Yet, we were released from the slave market of sin and death by the vicarious (substitutionary) and expiatory (satisfaction) death of Christ on the Cross for our sin debt (Ephesians 1:7). That is, Jesus took our place; He bore the payment for our sin and satisfied God on our behalf. Isaiah 53:5 says, “But he (the Lamb of God, Jesus Christ) was wounded for our transgressions, he was bruised for our iniquities: the chastisement of our peace was upon him; and with his stripes we are healed.” And then in verses 10-11, Isaiah wrote:
“Yet it pleased the LORD to bruise him; he hath put him to grief: when thou shalt make his soul an offering for sin… (11) He shall see of the travail of his soul, and shall be satisfied: by his knowledge shall my righteous servant justify many; for he shall bear their iniquities.”
(2 Corinthians 5:21) “For he hath made him to be sin for us, who knew no sin; that we might be made the righteousness of God in him.”
The same thing that happened for Barabbas happened for us in Christ Jesus on the Cross, in that he was delivered from prison; and so we have been delivered from the prison of sin, because of a Substitute. Paul states the Doctrine of Justification (being declared righteous in Christ) is not by the keeping of the law, but through the Atonement of Christ on the Cross as He took our place in being made an offering for sin, thereby justifying the “many” (Isaiah 53:11).
Barabbas did not deserve in his own merits to be set free, and neither did we; but it was by purpose. God purposed Salvation, Justification, Reconciliation, and Redemption in Christ as our Substitute, our Sacrifice, our Savior, our High Priest, and our King of kings. Therefore, it was by grace. (See Ephesians 2:8-9; 1 Peter 1:18-20; John 1:29; 8:32, 36; Romans 3:24-25; 5:1-2; 6:18; 8:2; Galatians 3:13-14; 5:1.)
May God reveal to you today as Jonah the prophet said (Jonah 2:9), “… Salvation is of the LORD.” And as Paul said (Romans 5:8-10):
“But God commendeth his love toward us, in that, while we were yet sinners, Christ died for us. (9) Much more then, being now justified by his blood, we shall be saved from wrath through him. (10) For if, when we were enemies, we were reconciled to God by the death of his Son, much more, being reconciled, we shall be saved by his life.”
May God bring you to rest your hope in the finished Work of Christ on the Cross, and bring you to see that this Redemption included you; that because He took your sin and punishment, you are now free and forgiven in Him. You have been released on the basis of your Substitute’s death, burial, and resurrection; He satisfied God on your behalf. You are free from the law of sin and death in Christ. You have been released. Confess Him and praise Him and live for Him.
Barabbas’ freedom has forever been set in history as the man that was released by the Substitution of Jesus Christ. So, the “many” (Isaiah 53:11; Romans 5:15-21) for whom Christ died on the cross, for whom He obtained eternal redemption (Hebrews 9:12); have been released (set free) forever. Their freedom is sealed in His Blood forever.

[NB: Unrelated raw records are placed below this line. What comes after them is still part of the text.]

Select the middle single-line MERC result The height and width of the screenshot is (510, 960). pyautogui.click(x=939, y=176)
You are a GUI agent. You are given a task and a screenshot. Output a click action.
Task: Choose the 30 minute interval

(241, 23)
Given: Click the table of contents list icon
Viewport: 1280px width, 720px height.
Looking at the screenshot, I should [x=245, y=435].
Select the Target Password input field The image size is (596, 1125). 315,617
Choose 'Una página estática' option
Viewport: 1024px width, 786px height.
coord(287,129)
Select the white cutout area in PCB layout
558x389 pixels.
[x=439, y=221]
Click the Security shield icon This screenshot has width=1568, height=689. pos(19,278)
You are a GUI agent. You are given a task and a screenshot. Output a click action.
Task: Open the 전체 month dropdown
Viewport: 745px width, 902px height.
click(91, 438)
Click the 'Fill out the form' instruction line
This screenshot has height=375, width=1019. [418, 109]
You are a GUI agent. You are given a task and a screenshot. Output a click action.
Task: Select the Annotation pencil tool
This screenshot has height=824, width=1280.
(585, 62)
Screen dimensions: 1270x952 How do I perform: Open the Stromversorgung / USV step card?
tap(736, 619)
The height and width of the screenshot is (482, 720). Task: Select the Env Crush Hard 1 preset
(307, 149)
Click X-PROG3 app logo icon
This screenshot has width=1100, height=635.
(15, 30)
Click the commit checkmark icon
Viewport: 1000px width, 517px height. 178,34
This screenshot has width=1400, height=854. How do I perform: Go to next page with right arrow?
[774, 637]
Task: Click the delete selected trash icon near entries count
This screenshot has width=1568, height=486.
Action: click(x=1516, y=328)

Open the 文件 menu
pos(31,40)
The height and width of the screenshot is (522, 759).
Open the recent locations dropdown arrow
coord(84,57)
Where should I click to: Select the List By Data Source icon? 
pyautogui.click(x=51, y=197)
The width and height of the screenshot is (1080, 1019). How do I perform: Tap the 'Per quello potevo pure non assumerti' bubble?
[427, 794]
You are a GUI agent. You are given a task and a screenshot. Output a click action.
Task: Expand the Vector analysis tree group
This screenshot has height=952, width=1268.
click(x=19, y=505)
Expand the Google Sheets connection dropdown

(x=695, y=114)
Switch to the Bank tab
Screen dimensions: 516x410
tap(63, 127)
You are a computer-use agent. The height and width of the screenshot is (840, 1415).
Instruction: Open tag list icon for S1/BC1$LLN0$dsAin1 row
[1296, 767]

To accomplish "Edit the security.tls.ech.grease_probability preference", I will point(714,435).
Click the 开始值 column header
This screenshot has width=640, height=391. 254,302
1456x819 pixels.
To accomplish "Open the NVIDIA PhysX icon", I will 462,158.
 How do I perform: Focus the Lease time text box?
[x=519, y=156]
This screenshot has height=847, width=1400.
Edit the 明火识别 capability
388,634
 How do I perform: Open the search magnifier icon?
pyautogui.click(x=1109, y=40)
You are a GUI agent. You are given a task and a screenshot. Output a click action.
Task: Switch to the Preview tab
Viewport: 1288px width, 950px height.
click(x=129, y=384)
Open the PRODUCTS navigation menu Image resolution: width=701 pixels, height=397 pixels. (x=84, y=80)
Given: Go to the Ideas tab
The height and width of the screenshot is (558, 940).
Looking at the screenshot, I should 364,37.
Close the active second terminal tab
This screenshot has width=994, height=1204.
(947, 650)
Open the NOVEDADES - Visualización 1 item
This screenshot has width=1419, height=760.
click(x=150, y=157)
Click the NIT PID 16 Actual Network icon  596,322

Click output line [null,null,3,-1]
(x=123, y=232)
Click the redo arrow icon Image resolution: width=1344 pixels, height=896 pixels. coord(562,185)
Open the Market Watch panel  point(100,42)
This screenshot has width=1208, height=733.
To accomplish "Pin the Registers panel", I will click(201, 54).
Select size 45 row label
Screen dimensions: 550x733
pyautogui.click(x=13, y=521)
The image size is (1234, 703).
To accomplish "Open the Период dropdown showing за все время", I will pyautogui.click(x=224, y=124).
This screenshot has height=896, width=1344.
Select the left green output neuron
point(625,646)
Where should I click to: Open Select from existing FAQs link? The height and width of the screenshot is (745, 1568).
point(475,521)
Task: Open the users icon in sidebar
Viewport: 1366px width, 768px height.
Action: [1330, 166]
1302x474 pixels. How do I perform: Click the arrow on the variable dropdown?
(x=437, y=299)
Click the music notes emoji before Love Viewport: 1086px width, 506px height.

Nothing is said of Barabbas’ attitude after being set free from his bondage. But with the released children of God, their attitude is revealed in their Praise (their joy and worship), their Practice (their work of faith and their labor of love), their Persistence (their walk in His love and light, and circumspectly), their Power (to perform His commandments and to overcome sin daily), and their Perseverance (their endurance unto the end).
Their cry is, “Yes, we are free in Christ, free indeed!”